Il n'avait pas fallu longtemps à Ken pour que lui aussi soit mis au courant de l'ouragan qui venait de les frapper.

Il se sentait concerné - sinon coupable - persuadé que cet acharnement des médias sur Jack n'aurait jamais eu lieu si elle ne l'avait pas fréquenté, si leur couple n'avait pas existé. Une fois de plus et bien malgré lui, il jetait une personne qu'il aimait dans la tourmente et devenait l'artisan de ses propres peines. À croire qu'il était destiné à détruire tout ce qui lui passait entre les doigts.

Même à des centaines de kilomètres de Marseille, il ressassait lui aussi en boucle ces idées noires, plongé dans les limbes d'une réflexion morose dont il ne parvenait à dissiper les brouillards que lorsqu'il montait sur scène avec ses frères. Alors seulement, la lumière revenait l'éclairer à mesure que l'adrénaline affluait dans ses veines au rythme des paroles qu'il scandait en cœur avec la foule. Mais comme pour toutes les drogues, la redescente n'en était que plus brutale lorsque l'euphorie finissait par se retirer et qu'il songeait de nouveau à celle qui partageait sa vie.

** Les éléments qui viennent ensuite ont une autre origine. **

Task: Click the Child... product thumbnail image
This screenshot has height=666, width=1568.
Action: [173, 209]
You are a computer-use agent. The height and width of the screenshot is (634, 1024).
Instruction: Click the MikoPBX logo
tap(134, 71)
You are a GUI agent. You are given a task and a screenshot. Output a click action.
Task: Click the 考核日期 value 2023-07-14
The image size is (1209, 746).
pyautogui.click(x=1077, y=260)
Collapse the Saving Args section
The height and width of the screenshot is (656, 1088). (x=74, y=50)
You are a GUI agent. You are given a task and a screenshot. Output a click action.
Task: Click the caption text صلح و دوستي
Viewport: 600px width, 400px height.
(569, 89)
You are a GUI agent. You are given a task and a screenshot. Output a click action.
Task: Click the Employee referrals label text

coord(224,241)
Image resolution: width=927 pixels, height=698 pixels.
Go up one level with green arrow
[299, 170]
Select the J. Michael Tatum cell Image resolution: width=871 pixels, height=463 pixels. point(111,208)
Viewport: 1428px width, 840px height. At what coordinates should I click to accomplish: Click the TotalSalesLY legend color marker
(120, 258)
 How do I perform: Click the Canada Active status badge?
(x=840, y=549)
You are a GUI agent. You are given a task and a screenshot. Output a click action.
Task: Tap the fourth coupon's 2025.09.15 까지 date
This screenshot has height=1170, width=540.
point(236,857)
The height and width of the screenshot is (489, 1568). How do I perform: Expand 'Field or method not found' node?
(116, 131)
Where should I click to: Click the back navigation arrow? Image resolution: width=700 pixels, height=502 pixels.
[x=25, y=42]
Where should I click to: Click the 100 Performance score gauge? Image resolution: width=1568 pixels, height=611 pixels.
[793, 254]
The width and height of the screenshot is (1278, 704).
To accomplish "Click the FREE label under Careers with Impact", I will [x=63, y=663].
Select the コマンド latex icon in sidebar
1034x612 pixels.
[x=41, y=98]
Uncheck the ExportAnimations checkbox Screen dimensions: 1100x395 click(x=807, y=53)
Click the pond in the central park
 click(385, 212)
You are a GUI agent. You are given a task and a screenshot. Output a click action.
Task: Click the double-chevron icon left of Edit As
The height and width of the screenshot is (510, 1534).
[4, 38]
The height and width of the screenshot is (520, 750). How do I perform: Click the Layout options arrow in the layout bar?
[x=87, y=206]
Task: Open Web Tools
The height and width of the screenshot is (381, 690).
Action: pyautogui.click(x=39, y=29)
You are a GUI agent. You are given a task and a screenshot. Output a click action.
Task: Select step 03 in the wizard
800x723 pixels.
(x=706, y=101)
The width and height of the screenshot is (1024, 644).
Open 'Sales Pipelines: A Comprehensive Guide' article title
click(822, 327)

Tous les soirs, isolé dans une loge ou à l'arrière du bus, il tentait avec espoir de la joindre. En vain.
Ce soir-là ne fit pas exception à la règle. Une violente envie d'envoyer son poing cogner dans quelque chose ou quelqu'un le gagna lorsqu'il tomba sur la messagerie sobre et impersonnelle de Jack pour la douzième fois de la semaine.
Le silence qu'elle lui imposait depuis que la France entière avait eu connaissance de son identité et de son passé était pire que tout. En refusant de lui répondre, elle le condamnait à une incertitude difficilement supportable, qui le rongeait tous les jours un peu plus. Il connaissait suffisamment la jeune écossaise pour savoir qu'elle vivait certainement très mal la chose et qu'elle avait probablement juste éteint son téléphone depuis que cette bombe s'était écrasée sur elle et sur sa vie. Pourtant, une montagne de questions subsistait dans l'esprit du rappeur et alimentait son besoin de l'entendre, de la voir. De s'assurer qu'elle tenait le coup malgré tout, qu'elle était suffisamment entourée. Et aussi, égoïstement, qu'elle ne le haïssait pas trop d'être à l'origine de tout ce tumulte.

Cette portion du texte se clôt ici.